Les ministres présents à cette réunion ont été reçus ce mardi par le président Abdelmadjid Tebboune, qui a déclaré que « les pays voisins de la Libye sont les plus soucieux de la stabilité dans ce pays, car l’instabilité les impacterait de manière directe ».
Cette réunion a regroupé les ministres des Affaires étrangères de la Libye, de la Tunisie, de l’Égypte, du Soudan, du Niger, du Tchad et de la République du Congo, en plus de l’Envoyé spécial du SG de l’ONU pour la Libye, Jan Kubis, du SG de la Ligue arabe, Ahmed Aboul Gheit, et du Commissaire de l’Union africaine aux affaires politiques, à la paix et à la sécurité, Bankole Adeoye.
« Nous voulons que la Libye retrouve la place qui lui sied parmi les pays maghrébins, africains et arabes », a-t-il ajouté.
Bête noire du Maroc, Lamamra a multiplié les allers retours entre Alger et Tunis en pleine crise politique dans ce pays et aussi dans le cadre de la médiation dans le litige autour du barrage éthiopien de la Renaissance, qui a mené le ministre algérien à Addis-Abeba, à Khartoum et au Caire. L’initiative algérienne est une première depuis vingt ans depuis la médiation dans le conflit armé entre l’Éthiopie et l’Érythrée il y a 20 ans. En deux mois, il a réussi à repositionner l’Algérie dans des dossiers où elle n’était pas présente.

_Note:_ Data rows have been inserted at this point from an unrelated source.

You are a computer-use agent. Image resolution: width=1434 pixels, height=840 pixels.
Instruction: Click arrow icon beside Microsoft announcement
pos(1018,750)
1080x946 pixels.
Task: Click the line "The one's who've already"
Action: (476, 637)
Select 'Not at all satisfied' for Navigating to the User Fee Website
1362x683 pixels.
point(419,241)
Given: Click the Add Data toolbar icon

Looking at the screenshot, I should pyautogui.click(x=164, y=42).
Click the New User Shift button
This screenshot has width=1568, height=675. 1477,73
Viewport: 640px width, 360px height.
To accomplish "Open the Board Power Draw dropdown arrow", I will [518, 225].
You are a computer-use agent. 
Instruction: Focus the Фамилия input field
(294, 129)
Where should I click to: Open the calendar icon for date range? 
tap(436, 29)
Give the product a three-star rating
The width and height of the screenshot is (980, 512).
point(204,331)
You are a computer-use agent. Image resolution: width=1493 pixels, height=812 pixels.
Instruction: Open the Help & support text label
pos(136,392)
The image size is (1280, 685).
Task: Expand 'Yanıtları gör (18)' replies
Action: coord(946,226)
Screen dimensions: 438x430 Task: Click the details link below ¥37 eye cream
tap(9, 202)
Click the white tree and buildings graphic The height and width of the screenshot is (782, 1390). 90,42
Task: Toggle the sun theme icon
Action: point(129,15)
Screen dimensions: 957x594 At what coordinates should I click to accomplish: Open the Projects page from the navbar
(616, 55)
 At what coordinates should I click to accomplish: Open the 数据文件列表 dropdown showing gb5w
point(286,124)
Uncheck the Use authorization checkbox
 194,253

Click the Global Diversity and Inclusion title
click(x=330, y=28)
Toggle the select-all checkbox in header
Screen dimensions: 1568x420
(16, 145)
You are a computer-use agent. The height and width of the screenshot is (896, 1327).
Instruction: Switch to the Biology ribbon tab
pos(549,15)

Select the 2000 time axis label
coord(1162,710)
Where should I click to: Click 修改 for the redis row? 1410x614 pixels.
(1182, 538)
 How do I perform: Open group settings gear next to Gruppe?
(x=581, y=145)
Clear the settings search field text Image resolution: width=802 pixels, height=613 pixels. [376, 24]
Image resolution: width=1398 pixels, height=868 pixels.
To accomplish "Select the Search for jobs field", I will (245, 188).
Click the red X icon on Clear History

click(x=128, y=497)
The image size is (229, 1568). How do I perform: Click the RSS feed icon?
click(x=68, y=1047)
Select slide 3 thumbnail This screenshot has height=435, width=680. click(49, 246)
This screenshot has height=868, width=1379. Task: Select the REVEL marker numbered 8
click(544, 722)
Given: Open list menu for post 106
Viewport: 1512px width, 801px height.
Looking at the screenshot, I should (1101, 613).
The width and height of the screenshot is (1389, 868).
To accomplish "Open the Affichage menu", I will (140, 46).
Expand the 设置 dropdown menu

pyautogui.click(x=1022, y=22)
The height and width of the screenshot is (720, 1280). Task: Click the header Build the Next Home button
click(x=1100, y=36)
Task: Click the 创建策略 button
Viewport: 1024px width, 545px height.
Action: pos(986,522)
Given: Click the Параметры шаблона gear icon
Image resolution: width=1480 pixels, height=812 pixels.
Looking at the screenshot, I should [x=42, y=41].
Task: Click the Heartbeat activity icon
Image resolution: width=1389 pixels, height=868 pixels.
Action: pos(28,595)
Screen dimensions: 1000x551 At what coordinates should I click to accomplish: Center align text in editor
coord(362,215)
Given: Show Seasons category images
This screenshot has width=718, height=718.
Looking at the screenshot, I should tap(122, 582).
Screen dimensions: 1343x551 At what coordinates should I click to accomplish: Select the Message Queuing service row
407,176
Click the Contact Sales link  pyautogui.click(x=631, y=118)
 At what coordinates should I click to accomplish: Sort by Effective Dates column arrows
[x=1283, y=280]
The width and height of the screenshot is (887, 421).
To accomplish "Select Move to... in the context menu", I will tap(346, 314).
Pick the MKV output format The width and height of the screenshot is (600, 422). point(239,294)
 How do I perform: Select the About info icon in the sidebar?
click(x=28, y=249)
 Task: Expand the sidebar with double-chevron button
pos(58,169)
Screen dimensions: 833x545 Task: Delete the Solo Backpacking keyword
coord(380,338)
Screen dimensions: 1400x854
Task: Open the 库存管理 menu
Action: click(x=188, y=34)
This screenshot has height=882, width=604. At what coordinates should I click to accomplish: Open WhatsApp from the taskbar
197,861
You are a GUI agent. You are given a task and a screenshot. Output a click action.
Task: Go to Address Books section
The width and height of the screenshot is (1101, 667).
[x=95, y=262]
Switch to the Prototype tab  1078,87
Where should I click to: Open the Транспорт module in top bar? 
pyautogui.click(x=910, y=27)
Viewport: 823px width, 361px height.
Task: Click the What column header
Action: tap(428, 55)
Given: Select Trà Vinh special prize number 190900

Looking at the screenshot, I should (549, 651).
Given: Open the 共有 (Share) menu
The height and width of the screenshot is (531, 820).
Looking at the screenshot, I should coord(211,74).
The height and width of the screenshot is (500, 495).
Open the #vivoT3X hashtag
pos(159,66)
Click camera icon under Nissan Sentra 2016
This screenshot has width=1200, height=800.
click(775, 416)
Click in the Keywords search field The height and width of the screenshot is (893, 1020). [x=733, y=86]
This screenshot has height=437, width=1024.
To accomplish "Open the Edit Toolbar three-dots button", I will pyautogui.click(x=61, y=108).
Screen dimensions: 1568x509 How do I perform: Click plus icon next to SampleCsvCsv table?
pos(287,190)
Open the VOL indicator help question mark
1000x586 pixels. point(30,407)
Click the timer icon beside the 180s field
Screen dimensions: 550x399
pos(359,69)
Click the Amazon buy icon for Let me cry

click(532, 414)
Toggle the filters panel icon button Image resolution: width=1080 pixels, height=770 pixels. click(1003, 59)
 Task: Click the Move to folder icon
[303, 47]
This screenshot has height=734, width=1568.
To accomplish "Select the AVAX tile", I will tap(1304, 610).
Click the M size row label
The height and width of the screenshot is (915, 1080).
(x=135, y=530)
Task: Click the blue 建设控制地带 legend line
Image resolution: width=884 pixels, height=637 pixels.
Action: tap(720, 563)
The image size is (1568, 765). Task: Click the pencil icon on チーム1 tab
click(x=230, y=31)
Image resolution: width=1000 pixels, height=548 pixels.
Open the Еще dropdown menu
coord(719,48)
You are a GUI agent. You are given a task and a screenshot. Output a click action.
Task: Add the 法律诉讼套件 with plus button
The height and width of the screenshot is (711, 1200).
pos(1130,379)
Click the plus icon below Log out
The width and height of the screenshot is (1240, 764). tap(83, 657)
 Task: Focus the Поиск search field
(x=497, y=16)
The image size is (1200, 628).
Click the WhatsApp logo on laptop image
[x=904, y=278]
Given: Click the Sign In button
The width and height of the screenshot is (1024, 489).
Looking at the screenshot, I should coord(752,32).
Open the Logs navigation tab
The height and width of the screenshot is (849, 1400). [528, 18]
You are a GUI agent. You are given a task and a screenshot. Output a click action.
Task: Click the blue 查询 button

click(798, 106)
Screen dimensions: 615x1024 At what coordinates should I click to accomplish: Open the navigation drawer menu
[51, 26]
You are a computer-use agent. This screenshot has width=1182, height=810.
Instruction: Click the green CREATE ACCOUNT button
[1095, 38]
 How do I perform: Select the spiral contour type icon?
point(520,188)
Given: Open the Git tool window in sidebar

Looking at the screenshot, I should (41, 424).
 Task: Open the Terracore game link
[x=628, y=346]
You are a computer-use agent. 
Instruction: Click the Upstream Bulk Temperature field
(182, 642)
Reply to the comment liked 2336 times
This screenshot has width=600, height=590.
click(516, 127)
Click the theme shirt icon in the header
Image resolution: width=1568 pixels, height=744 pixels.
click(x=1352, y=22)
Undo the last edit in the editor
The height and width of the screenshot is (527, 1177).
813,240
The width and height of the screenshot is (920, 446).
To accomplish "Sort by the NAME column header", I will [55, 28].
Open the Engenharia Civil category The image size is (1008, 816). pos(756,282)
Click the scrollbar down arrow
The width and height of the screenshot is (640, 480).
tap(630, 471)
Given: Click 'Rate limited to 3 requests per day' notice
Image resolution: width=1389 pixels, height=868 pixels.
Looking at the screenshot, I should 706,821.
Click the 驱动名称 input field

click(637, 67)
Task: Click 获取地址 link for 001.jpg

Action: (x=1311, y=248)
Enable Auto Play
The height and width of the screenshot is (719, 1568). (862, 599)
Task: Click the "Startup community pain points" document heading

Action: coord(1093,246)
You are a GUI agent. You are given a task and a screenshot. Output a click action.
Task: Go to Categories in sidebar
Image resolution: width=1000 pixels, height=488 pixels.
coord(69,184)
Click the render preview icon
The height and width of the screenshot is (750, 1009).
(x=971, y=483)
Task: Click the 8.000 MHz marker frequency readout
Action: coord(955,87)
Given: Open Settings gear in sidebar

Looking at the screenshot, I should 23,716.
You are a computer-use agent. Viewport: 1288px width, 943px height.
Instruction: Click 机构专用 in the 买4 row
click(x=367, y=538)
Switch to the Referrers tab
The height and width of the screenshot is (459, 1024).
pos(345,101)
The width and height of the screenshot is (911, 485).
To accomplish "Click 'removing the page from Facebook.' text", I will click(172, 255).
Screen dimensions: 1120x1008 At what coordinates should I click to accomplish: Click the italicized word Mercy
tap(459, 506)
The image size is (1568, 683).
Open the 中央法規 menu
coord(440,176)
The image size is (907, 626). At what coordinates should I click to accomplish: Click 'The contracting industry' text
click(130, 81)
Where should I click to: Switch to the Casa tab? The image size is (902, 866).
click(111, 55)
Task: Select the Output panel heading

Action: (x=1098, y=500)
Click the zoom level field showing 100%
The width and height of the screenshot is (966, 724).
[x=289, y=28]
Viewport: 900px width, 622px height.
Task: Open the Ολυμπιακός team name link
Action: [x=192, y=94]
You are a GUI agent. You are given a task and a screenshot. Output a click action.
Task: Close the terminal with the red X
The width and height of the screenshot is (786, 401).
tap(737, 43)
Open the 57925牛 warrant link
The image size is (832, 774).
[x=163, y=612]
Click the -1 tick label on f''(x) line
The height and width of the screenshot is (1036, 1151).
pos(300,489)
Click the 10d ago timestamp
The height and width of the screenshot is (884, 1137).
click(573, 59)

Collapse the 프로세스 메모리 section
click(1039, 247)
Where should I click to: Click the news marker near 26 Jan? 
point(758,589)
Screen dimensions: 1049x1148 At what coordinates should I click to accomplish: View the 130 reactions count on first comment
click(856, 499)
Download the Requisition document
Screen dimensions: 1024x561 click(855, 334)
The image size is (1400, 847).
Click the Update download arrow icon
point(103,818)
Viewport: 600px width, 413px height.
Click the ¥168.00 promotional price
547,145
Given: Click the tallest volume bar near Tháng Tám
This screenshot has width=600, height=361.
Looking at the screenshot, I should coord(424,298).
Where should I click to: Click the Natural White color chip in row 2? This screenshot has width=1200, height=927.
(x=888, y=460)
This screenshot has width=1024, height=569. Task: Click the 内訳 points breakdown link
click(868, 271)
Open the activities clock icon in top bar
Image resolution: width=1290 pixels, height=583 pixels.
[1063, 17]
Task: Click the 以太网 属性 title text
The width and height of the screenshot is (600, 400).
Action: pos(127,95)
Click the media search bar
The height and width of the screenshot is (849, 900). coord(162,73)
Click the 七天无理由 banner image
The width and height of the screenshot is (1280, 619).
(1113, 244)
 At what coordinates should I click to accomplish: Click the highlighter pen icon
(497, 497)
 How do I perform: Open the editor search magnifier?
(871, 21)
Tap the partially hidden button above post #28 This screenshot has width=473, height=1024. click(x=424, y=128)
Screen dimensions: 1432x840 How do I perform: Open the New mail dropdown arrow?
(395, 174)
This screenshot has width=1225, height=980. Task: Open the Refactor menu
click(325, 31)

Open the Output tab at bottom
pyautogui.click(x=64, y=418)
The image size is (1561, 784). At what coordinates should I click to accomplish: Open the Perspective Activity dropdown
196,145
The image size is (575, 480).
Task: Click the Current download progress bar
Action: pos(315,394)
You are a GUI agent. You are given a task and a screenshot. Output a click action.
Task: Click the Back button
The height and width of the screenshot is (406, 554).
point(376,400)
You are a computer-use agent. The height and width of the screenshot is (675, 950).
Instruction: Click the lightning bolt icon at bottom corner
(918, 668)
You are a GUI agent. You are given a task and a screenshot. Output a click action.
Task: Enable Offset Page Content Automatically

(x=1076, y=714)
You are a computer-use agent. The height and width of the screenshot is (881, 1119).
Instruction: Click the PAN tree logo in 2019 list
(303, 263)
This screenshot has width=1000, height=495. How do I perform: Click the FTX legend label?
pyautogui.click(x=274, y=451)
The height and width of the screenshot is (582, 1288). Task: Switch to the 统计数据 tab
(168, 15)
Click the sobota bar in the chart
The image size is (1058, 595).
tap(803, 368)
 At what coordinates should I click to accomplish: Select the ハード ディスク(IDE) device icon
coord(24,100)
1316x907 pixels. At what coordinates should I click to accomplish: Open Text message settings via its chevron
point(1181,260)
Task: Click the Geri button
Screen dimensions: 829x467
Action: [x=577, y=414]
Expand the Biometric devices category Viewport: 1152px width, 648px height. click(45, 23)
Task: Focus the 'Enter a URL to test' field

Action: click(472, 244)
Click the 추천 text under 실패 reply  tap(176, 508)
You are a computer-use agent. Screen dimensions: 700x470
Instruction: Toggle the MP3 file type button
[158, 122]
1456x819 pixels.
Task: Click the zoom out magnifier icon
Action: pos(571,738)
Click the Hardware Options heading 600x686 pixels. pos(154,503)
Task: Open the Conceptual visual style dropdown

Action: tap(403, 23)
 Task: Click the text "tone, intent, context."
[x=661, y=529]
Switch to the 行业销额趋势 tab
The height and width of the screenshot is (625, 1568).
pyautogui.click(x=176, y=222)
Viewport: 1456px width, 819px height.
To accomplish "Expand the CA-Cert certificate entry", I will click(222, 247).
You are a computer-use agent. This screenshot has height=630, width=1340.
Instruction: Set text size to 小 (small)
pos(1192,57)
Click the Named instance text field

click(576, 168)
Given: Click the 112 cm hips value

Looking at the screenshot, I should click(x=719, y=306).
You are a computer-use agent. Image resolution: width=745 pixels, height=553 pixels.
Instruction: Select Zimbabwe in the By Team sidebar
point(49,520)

Dans cette période, l’Algérie a aussi fait face à la multiplication des « actes hostiles » du Maroc, amenant à la rupture des relations diplomatiques entre les deux pays.
C’est encore Lamamra qui en a fait l’annonce mardi 24 août. La nouveauté cette fois dans les relations tendues entre l’Algérie et le Maroc, c’est la tentative de ce dernier d’entraîner son nouvel allié moyen-oriental, Israël, en reprochant conjointement à l’Algérie un prétendu « rapprochement avec l’Iran ».
Le 27 août, Ramtane Lamamra s’est rendu à Bamako, où il a rencontré les autorités de la transition dans le cadre de l’évaluation du processus de réconciliation au Mali.
Le 30 août, il a pu réunir à Alger les ministres des Affaires étrangères de 7 pays voisins de la Libye (Algérie, Tunisie, Égypte, Niger, Tchad, Soudan et République du Congo), en plus des représentants de trois organisations internationales et régionales.
La rencontre a permis de relancer l’espoir d’une solution définitive à la crise libyenne. La diplomatie algérienne fait définitivement son retour dans ce dossier, duquel des parties avaient tenté de l’exclure il y a quelques mois.
Sur la crise malienne, la visite de Lamamra à Bamako s’inscrit dans la continuité des efforts de l’Algérie pour mener à terme le processus de réconciliation dans ce pays.
La situation au Mali a toujours été une priorité de la diplomatie algérienne. Sabri Boukadoum s’y est rendu moins de deux mois après sa nomination, une visite suivie de plusieurs autres.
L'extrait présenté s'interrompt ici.